La lucha en las fábricas

María Arcelia Díaz era una mujer que no encajó con los estándares de mujeres de su época, no concordaba con la imagen de la trabajadora soltera no calificada, apolítica, sumisa, débil, dependiente e inexperta.  una luchadora social que se encargó de defender los derechos de los y las trabajadoras de la industria textil. María Arcelia Díaz, conocida como “la bolchevique” fue una trocilera (obrera textil) y era secretaria de la Unión Obrera La Experiencia, organización laboral a favor de la lucha revolucionaria.

A sus ocho años María trabajó en una fábrica textil, en la cual en la cual trabajaba 16 horas diarias, ahí algunas de sus compañeras le enseñaron a leer y escribir.

Díaz trabajó en Río Blanco, la fábrica textil que sustituyó a La Escoba, y observó las primeras huelgas textiles en la región de Guadalajara. En 1910, a los 14 años participó en la organización de un sindicato, pero la despidieron. Se casó con Pablo Aranda, con quien procreó dos hijos que fallecieron siendo niños.

Ella al igual que otras mujeres y líderes obreros, participo en la lucha de los trabajadores dentro de la revolución mexicana. Así observó cómo no se otorgaba el salario mínimo, no se respetaba la jornada laboral además de otras inconsistencias que vivían los trabajadores.

En la década 1910 a 1920 en Jalisco se desarrolló un movimiento de acción social católica, en donde las mujeres tuvieron un papel fundamental, para defender los derechos civiles,  por otra parte Díaz y el círculo radical feminista estaban organizando a las trabajadoras con una visión opuesta a la católica la cual defendía el modelo naturalizado de la mujer sumisa y abnegada.

Los trabajadores de la fábrica La Experiencia, tras darse cuenta de sus necesidades crearon la Unión Obrera de la Experiencia, quienes se encargaron de defender a los obreros que eran despedidos de una manera injusta, además de denunciar los abusos de los porteros, que trataban de una manera injusta a los trabajadores, denunciaron las malas condiciones de trabajo, la falta de servicios y los bajos salarios.
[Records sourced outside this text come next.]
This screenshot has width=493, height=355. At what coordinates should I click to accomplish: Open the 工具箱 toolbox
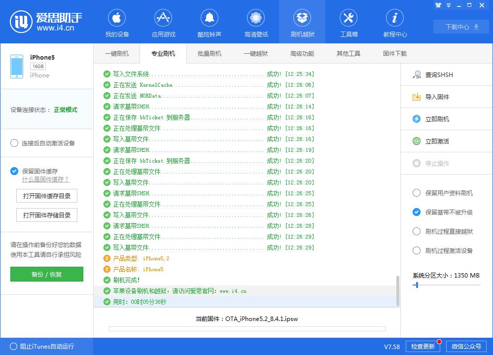coord(349,22)
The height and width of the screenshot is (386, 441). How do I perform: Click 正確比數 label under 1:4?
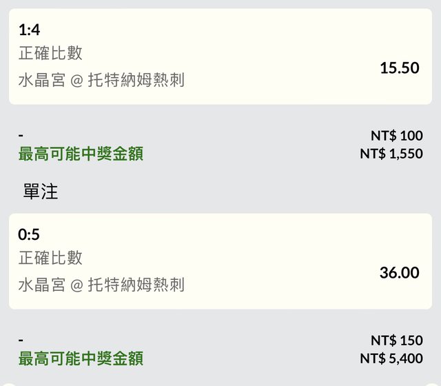[x=50, y=54]
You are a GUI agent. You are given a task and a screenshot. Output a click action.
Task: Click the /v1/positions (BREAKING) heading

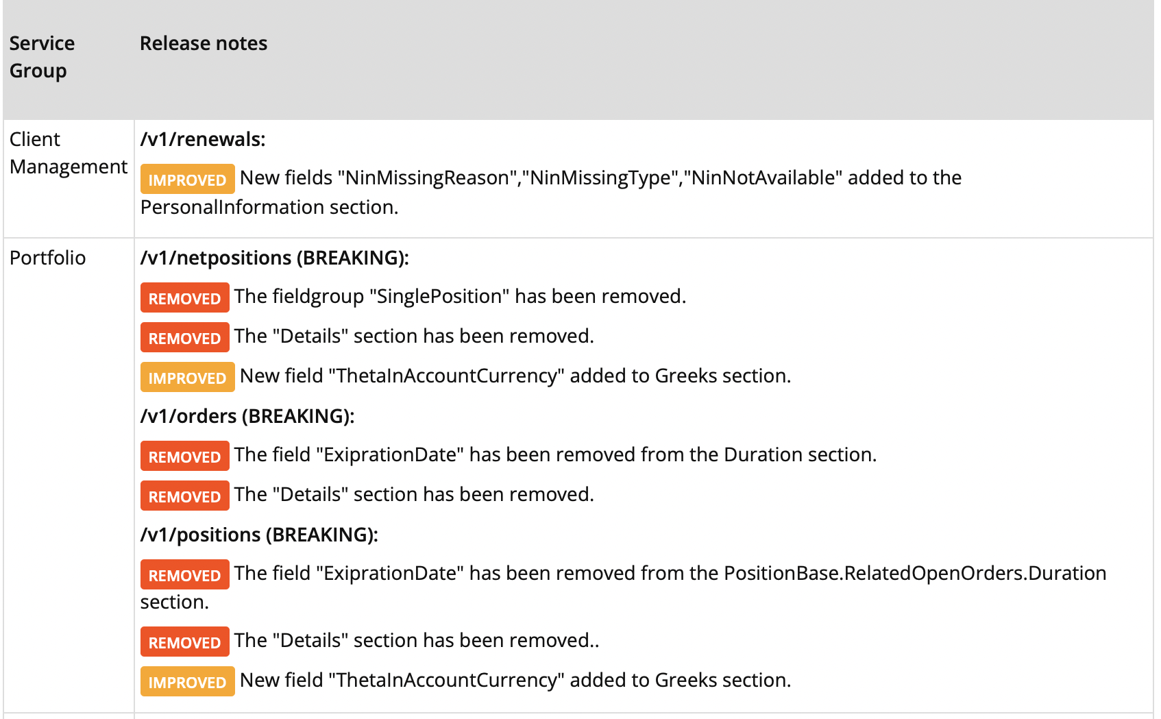pos(259,535)
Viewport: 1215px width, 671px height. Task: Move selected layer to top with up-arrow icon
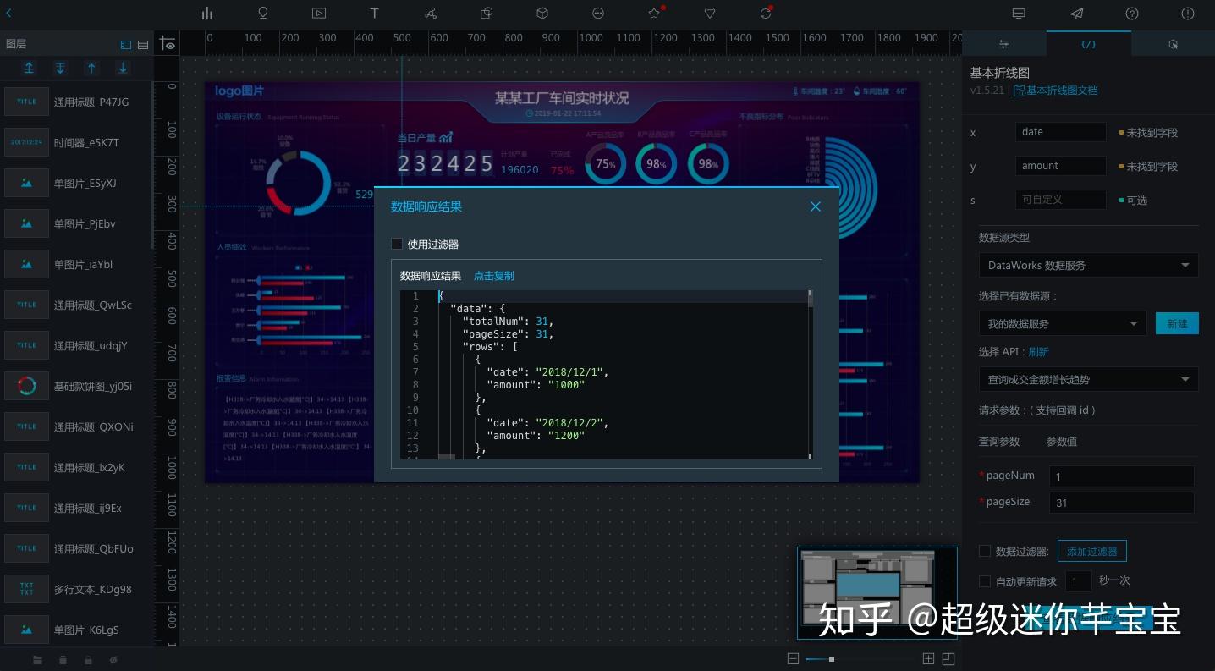(x=30, y=68)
El primero de agosto Díaz es despedida de la fábrica, sin ninguna justificación. Después de su despidió ella extendió su labor sindical a otras fábricas textiles. Gestiono demandas en contra de la fábrica de Atemajac, la compañía industrial de Guadalajara, la campaña hidroeléctrica de Chapala, llevo a cabo inspecciones laborales de diferentes fábricas textiles, además de reportar los fallos que se encontraban en ellas, además de pedir se les otorgara el sueldo de ley que correspondía a los trabajadores.

En 1925 el departamento del trabajo le otorgo una identificación como inspectora honoraria aunque no tuviera ese cargo, ya que esos los servicios los realizo por su propia iniciativa.

En 1927 Díaz y siete mujeres establecieron el círculo feminista de occidente el cual congregaba a textileras, tortilleras, maestras, trabajadoras domésticas, amas de casa. Su meta era luchar por el progreso moral y material de las trabajadoras, a través de comisiones de trabajo, justicia y mejoramiento. Fomentaba una mujer informada sobre sus derechos civiles, sociales y políticos.

En consecuencia podemos partir de las aportaciones de María Arcelia Díaz, para replantearnos el rol que mujeres y hombre tenemos en la sociedad actual. Su papel como sindicalista pero sobretodo como organizadora comprometida con las necesidades inmediatas e históricas del proletariado.